Work required →
According to the passage about Graves and the Humanics philosophy, how many varsity teams on the Springfield College campus made video montages?

Passage shown →

^^^^

Graves also emphasized how coaches can instill the Humanics philosophy into the student athletes on their respective sports teams.  She even had 14 men’s and women’s varsity teams on the Springfield College campus show how they best exemplify Humanics through video montages, where each team had to talk about the top 10 ways they portray the values best.  Some of the more frequent values listed included pride, determination, volunteering and respect.

“I told these athletes that I have this moment in time to tell people [at the lecture] something, and one of them raised their hand and said ‘That we are committed and that we really care’,” said Graves.  “So I think that’s pretty impressive for our future leaders to be able to say that and demonstrate some of the things that we did.”

^^^^

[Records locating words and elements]
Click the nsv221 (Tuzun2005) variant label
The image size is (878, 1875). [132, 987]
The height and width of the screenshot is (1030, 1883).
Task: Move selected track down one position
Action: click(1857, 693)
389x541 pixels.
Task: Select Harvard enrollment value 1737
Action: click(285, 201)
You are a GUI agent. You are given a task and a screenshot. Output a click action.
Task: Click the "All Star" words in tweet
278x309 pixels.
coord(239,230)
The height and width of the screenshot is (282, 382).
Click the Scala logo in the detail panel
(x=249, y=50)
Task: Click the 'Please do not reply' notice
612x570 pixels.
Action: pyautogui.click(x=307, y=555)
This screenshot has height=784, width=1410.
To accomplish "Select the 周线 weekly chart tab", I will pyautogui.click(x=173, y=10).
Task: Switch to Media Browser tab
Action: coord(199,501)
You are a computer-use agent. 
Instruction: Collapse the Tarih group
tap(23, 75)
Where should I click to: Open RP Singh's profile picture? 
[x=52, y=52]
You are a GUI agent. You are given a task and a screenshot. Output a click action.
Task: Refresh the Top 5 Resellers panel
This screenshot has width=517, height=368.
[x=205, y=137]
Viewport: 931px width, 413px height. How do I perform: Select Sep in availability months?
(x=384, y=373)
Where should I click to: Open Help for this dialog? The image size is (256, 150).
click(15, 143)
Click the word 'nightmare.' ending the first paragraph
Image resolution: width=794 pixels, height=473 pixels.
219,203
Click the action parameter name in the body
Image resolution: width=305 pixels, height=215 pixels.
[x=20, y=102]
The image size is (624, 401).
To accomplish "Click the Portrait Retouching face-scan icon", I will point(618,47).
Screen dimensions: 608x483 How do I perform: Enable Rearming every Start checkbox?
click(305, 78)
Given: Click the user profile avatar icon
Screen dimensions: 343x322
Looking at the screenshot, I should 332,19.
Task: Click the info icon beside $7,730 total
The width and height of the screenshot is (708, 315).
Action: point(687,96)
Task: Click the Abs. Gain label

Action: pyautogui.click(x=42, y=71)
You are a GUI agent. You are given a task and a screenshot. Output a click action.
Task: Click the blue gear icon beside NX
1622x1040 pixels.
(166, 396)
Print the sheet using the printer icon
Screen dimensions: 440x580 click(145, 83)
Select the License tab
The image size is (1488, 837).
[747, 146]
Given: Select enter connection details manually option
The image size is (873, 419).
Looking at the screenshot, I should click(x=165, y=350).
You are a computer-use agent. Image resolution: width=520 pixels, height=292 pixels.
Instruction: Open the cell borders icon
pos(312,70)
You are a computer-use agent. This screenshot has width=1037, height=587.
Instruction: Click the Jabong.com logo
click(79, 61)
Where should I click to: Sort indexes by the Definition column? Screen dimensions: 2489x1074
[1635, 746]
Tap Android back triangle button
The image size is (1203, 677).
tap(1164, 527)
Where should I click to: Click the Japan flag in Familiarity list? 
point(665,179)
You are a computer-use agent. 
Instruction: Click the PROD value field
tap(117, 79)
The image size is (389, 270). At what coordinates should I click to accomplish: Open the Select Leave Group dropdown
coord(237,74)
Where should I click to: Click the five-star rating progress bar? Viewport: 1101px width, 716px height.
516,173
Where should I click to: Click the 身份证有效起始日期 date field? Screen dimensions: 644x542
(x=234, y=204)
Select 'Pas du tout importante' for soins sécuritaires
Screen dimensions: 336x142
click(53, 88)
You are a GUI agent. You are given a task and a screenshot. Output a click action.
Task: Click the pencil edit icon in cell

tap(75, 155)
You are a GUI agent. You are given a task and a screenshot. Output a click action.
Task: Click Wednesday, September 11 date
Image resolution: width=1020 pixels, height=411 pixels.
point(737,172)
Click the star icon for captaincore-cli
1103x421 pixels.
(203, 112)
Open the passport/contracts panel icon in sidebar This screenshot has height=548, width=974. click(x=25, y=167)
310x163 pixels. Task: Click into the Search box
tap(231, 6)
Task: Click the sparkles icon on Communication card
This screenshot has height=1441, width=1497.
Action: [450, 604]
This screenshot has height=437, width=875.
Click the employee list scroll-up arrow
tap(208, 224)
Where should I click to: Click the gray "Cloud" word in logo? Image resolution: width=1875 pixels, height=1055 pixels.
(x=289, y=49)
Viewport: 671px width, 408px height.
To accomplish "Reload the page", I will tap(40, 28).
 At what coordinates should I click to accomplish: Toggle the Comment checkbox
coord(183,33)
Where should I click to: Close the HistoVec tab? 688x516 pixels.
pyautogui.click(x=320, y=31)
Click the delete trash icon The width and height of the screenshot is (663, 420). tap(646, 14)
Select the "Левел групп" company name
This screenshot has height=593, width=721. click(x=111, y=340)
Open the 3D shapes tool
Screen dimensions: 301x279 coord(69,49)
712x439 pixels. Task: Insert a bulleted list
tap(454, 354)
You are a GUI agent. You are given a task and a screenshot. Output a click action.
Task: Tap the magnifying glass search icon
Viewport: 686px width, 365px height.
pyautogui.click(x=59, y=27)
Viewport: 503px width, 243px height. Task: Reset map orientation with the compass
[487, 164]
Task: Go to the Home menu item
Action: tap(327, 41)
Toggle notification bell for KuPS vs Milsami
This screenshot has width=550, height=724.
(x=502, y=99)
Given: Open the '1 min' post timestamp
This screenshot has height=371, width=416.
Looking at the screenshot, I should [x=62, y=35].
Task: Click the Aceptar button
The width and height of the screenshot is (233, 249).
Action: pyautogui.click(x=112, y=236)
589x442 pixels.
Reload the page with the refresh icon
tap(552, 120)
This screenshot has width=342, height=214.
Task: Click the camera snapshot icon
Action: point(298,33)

^^^^

Solved exercise →
Fourteen men's and women's varsity teams made video montages.